DOCUMENT PASSAGE below:
Medical practitioners are a step closer to improving treatment of people who need organ transplants, with new research from The University of Western Australia providing important insights into how immune cells respond to transplants.
Organ transplants are the final treatment option for many patients with end-stage diseases. However, despite improvements in the short-term, long-term survival rates of patients is low. This is primarily due to chronic rejection, caused by a long-term, uncontrollable immune response against the transplanted organ.
Clinical Professor Michaela Lucas from the UWA Medical School, senior author of the study published today in Cell Reports, said the immune system, which normally keeps us safe from infection, becomes harmful after transplantation as it recognises the transplanted organ as a foreign object.
“Drugs are used to suppress this response, but current treatments are not effective at protecting transplanted organs in the long-term.”
Professor Michaela Lucas
“New approaches to immune-suppressive drug treatments are needed to improve outcomes for transplant patients.”
Professor Lucas said the specific ways in which immune cells interacted with transplanted organs in the body had not been well understood until now, and this understanding was important to improve treatments and the health of organ transplant patients.
End of DOCUMENT PASSAGE.
▶ [COMPLETE THE FOLLOWING]:
1/ Change "chronic rejection" to "long-term rejection" in the organ transplant passage, and give it from "Organ transplants are" up to and including "the transplanted organ.".
2/ Write what comes next in the organ transplant research passage, starting after its last sentence.
The material that comes with this text is not needed.
DATASET RECORDS below:
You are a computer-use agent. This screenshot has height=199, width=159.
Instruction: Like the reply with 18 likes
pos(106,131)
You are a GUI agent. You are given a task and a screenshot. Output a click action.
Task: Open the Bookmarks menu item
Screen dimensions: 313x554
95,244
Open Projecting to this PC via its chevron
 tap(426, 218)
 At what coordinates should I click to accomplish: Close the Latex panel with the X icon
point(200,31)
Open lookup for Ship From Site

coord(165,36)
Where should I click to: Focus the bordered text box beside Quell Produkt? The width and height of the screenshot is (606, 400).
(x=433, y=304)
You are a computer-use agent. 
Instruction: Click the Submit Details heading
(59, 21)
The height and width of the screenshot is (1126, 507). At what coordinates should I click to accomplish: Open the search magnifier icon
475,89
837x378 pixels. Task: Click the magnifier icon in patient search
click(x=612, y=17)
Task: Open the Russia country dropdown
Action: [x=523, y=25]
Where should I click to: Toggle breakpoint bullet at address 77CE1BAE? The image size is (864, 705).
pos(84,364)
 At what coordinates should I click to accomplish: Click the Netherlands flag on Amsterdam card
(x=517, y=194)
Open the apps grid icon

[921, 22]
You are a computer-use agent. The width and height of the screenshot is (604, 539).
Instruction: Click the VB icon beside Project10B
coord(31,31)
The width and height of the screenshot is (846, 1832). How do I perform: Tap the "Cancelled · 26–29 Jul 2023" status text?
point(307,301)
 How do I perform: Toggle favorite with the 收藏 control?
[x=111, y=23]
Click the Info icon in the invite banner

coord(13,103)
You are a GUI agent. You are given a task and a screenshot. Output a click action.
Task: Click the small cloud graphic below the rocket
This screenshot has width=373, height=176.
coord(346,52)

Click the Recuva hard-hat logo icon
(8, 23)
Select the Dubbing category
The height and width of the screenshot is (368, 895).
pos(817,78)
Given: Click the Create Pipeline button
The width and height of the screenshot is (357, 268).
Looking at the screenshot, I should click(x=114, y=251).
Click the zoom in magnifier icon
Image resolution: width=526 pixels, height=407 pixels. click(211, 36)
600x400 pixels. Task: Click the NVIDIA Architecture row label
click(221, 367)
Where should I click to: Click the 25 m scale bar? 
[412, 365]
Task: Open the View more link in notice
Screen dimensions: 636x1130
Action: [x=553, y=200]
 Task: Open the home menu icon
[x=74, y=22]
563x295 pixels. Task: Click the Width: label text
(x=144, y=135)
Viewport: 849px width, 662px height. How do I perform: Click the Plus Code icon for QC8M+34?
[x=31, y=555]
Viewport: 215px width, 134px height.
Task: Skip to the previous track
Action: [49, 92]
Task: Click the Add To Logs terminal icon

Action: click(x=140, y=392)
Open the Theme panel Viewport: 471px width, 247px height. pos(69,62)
End of DATASET RECORDS.
▶ [SET OF ANSWERS]:
1/
Organ transplants are the final treatment option for many patients with end-stage diseases. However, despite improvements in the short-term, long-term survival rates of patients is low. This is primarily due to long-term rejection, caused by a long-term, uncontrollable immune response against the transplanted organ.

2/
Amy Prosser, research fellow from UWA’s Medical School and first author of the study, said the study looked at how immune cells from the organ donor and recipient patient responded to liver and heart transplants, where these cells went, and how the organs changed after they were transplanted.
“We found that there are two types of immune cells which originate from the donor in transplanted organs – those that remain in the organ itself, and those that enter the recipient’s bloodstream and travel to other parts of the body,” she said.
“In transplants where the donor and recipient are genetically identical, donor immune cells live for a long time, but when there are genetic differences, the recipient’s immune system kills the donor organ cells. These donor cells are important for protecting the organ from infection and making sure it functions normally, so their loss could have a major impact on transplant outcome.”
“In both genetically identical and non-identical transplants, the recipient’s immune cells enter the transplanted organ and change its biology, leaving it more vulnerable to infection and cancer, and unable to heal normally. Over time this can cause serious health issues for transplant patients”.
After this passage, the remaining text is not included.